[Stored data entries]
>>>>

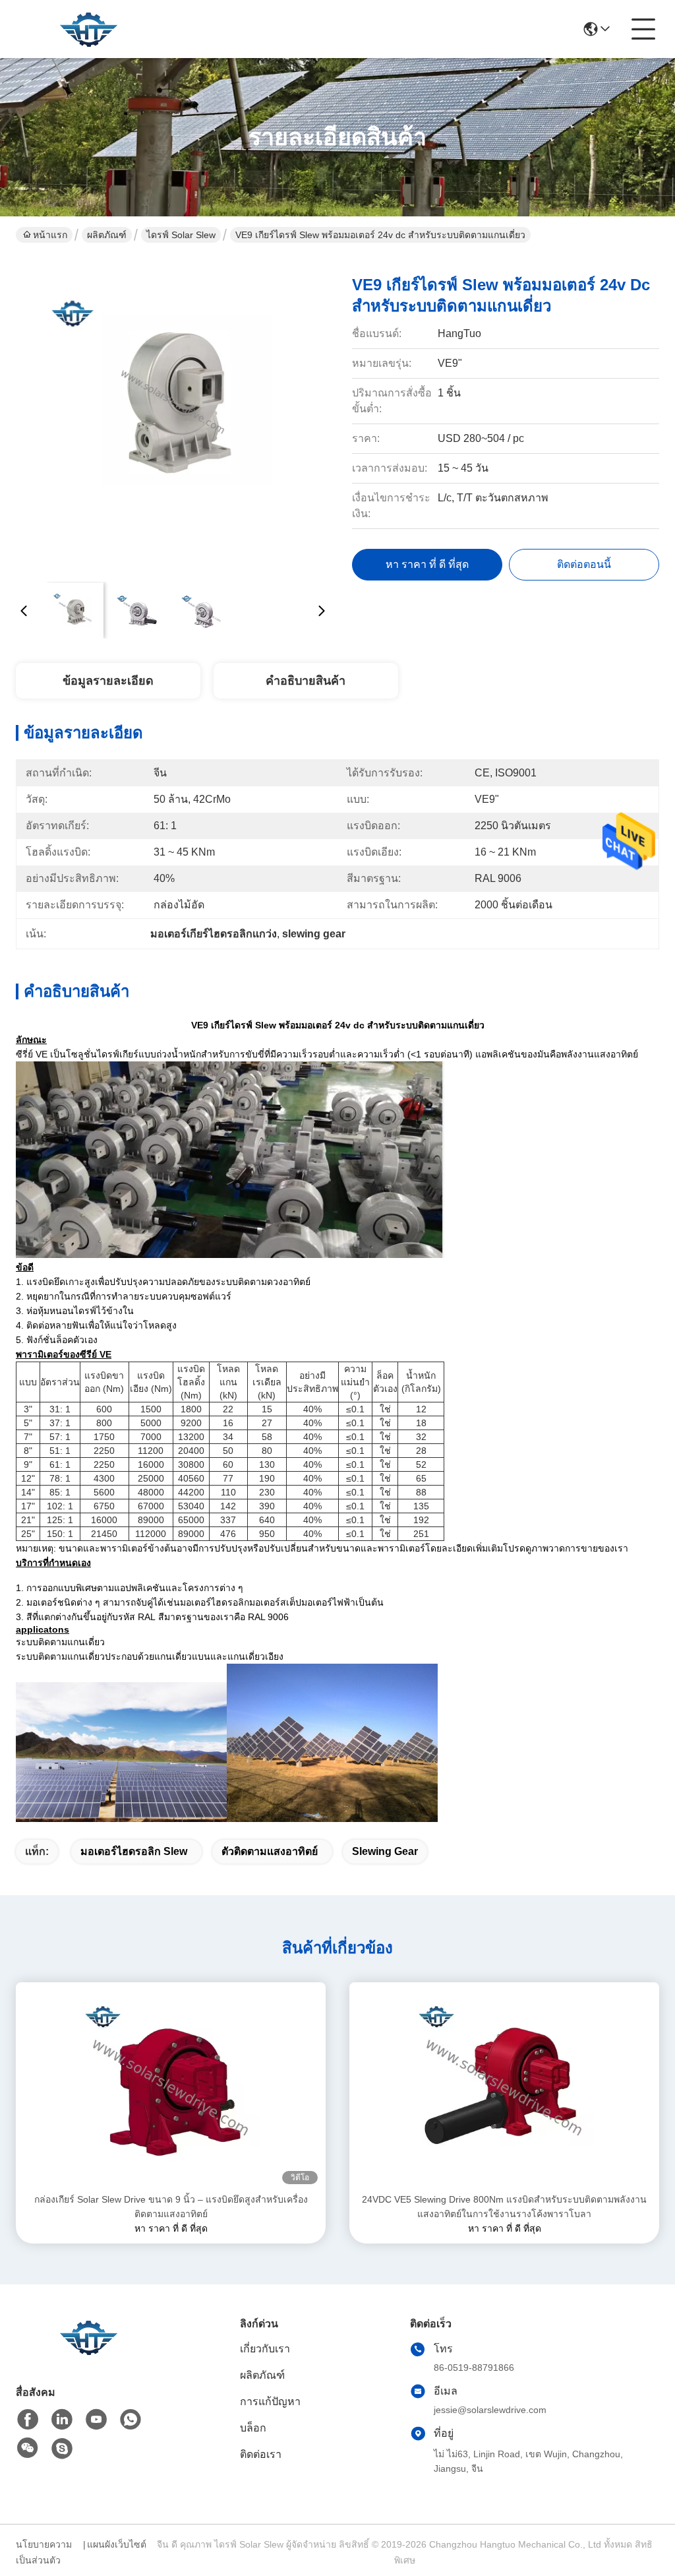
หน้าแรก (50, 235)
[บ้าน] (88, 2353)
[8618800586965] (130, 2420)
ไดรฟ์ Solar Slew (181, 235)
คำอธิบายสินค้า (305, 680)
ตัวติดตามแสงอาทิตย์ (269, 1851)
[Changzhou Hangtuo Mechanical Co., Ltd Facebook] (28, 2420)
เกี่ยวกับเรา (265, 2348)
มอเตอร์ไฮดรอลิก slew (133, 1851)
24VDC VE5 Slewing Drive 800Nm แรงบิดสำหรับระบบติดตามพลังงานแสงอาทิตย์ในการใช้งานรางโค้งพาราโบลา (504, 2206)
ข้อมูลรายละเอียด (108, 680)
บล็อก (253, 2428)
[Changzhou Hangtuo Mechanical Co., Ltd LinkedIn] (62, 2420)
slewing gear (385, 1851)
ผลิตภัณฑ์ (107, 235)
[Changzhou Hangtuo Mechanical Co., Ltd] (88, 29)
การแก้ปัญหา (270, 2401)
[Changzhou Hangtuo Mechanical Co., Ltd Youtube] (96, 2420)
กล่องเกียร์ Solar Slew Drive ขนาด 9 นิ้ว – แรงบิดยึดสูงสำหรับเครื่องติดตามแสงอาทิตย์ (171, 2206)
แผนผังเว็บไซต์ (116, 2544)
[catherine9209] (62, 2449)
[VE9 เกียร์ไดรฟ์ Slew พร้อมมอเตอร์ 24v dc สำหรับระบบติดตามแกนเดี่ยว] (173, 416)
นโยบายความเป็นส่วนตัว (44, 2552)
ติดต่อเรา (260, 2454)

<<<<

Exercise:
Leave out any pictures, please, and quote only the lines from the top of the data through the line that contains "มอเตอร์ไฮดรอลิก slew (133, 1851)".

Answer below:
หน้าแรก (50, 235)
[บ้าน] (88, 2353)
[8618800586965] (130, 2420)
ไดรฟ์ Solar Slew (181, 235)
คำอธิบายสินค้า (305, 680)
ตัวติดตามแสงอาทิตย์ (269, 1851)
[Changzhou Hangtuo Mechanical Co., Ltd Facebook] (28, 2420)
เกี่ยวกับเรา (265, 2348)
มอเตอร์ไฮดรอลิก slew (133, 1851)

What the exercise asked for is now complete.